> ACTIVITY
Scanning the entries below, copy every line that contains the word "Непредоставление".

── DATA SECTION

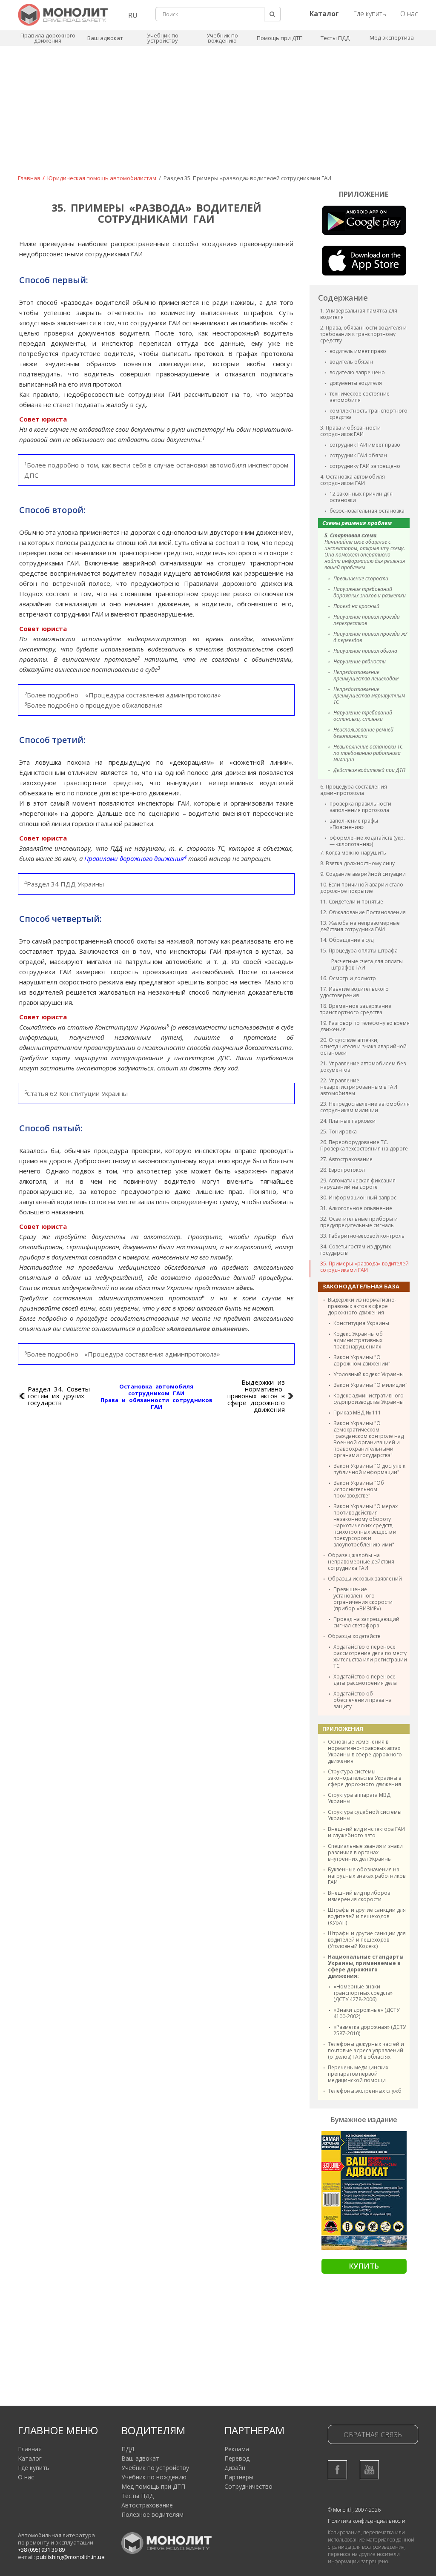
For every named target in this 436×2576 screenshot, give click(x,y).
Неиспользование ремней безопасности (363, 733)
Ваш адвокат (105, 38)
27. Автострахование (346, 1159)
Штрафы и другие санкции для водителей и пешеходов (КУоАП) (367, 1916)
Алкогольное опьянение (207, 1328)
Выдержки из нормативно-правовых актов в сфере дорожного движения (362, 1306)
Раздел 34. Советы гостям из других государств (59, 1396)
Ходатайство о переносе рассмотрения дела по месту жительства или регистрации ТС (370, 1656)
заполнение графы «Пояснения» (354, 824)
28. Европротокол (342, 1169)
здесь (244, 1287)
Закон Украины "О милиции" (370, 1384)
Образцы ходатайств (354, 1636)
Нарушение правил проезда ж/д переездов (370, 637)
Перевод (237, 2458)
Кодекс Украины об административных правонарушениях (358, 1340)
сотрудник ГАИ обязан (358, 455)
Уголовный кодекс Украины (368, 1374)
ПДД (127, 2449)
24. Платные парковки (348, 1120)
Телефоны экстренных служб (365, 2090)
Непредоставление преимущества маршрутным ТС (369, 696)
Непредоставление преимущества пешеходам (366, 675)
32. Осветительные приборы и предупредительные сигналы (359, 1222)
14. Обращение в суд (346, 940)
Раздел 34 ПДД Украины (64, 884)
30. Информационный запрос (358, 1197)
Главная (29, 178)
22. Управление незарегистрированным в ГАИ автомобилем (358, 1087)
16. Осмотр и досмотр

────

> EXERCISE ANSWER
Непредоставление преимущества маршрутным ТС (369, 696)
Непредоставление преимущества пешеходам (366, 675)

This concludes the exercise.